—Quello di Assisi. Prega, se puoi, qui.
—Eppure questa è la chiesa, che appare nelle orazioni a tutti i fedeli sparsi nel mondo.
—Essi la veggono nella fantasia ben diversamente.
Poi anch'egli tacque.
Improvvisamente udirono un suono di organo lontano, dentro a qualche cappella. L'ombra sbucava dalle profondità del tempio salendo sotto le sue vôlte come un vapore. Camminarono ancora: ogni tanto torri di legno ed immense scale li obbligavano a girare al largo da un pilastro, che i sampetrini in camiciotto da lavoro, chiamandosi ad alta voce come in piazza, restauravano; le cappelle indietreggiavano negli spaccati dei muri, dietro le balaustre di ferro o di marmo, già sommerse nelle tenebre e nel silenzio. Molti monumenti si discernevano appena.
—Sei stanca!—le chiese cercando indarno cogli occhi una panca.
Infatti Bice si appoggiava sempre più al suo braccio.
—Qui,—le disse, fermandosi per farla sedere sulla base di un pilastro.

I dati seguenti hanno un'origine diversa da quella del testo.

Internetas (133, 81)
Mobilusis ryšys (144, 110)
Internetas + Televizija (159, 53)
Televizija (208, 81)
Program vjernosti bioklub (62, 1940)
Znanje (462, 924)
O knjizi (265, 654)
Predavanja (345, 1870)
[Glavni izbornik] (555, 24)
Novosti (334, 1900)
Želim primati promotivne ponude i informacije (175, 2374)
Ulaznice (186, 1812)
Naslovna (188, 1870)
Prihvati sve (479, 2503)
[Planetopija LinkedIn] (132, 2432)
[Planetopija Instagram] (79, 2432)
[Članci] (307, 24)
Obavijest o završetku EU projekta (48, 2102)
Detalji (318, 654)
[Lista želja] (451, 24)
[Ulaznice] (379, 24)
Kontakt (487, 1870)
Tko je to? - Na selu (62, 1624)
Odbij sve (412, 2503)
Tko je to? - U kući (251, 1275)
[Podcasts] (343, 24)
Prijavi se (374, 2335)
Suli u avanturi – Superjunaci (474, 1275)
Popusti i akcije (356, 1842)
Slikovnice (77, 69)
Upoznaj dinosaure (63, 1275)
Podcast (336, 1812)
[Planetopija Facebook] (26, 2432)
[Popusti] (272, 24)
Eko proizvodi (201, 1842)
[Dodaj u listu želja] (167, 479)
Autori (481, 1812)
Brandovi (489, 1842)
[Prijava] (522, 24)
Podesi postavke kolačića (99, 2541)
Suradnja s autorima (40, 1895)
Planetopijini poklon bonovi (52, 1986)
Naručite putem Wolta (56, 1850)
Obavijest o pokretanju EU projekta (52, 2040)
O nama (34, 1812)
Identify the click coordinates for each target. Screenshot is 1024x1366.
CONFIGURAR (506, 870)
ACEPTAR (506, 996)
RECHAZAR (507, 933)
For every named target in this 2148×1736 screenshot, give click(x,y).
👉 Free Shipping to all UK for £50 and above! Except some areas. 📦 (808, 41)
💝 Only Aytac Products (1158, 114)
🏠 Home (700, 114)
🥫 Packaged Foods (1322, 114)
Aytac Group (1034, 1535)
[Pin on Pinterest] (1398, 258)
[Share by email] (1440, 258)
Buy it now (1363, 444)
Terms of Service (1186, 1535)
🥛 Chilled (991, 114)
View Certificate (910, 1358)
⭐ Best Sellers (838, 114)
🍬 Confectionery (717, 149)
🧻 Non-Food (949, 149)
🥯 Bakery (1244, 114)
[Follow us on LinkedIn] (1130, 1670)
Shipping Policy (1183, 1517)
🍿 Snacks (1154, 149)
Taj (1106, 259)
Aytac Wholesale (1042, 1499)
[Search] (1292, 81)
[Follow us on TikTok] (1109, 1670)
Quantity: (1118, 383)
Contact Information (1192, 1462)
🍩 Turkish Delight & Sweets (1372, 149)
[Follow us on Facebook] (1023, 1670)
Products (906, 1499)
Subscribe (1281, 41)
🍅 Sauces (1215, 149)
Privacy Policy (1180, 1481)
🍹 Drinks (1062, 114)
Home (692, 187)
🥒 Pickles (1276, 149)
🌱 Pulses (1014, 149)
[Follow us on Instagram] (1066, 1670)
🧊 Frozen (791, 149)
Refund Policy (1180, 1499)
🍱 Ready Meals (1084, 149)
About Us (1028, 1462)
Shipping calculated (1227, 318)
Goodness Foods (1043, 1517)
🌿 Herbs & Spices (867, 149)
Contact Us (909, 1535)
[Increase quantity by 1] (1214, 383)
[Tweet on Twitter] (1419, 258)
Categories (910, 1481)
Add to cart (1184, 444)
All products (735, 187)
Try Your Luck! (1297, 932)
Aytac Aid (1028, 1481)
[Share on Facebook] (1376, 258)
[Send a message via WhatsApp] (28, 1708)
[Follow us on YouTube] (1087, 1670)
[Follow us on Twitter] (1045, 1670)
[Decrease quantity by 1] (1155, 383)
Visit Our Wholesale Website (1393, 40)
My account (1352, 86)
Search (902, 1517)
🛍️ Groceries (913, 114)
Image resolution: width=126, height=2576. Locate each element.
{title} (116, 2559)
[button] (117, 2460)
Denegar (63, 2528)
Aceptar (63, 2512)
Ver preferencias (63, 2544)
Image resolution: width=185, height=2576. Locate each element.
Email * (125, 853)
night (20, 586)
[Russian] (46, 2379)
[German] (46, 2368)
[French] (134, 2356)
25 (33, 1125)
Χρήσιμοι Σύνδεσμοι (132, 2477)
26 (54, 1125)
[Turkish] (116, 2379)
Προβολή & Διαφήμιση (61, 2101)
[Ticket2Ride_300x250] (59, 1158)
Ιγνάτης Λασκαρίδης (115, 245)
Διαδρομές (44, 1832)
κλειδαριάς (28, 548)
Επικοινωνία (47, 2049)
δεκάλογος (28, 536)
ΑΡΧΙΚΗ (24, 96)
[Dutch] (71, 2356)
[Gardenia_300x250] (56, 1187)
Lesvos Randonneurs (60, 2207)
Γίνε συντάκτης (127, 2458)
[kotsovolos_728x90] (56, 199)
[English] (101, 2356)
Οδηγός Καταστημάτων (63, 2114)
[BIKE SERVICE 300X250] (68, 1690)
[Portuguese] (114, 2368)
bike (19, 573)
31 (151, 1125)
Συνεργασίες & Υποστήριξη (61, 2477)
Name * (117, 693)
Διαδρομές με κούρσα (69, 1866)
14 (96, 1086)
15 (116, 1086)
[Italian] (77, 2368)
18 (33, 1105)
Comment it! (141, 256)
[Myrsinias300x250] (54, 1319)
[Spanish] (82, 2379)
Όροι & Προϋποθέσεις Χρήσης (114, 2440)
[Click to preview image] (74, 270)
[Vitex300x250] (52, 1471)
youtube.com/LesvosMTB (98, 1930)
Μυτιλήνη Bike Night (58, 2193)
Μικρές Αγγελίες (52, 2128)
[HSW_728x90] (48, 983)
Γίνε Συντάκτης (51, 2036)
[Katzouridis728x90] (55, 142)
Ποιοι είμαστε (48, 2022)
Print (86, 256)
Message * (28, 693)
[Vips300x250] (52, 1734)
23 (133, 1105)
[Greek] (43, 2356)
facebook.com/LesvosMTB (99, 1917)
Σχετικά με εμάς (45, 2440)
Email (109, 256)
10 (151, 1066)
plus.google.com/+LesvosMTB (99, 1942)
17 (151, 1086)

Era rimasto in piedi dinanzi a lei, poi anch'egli le sedette vicino. Avrebbero potuto credersi nel mezzo di una foresta all'ora del tramonto; qualche voce remota giungeva loro come dal di fuori, l'ombra crescente sembrava raffreddare l'aria.
E a poco a poco quella solennità, cui le tenebre della notte stavano per dare un'altra grandezza di mistero, li vinse. Sebbene non fossero entrati che da un'ora, e ne dovesse mancare più di un'altra all'ave maria, pareva già molto tardi.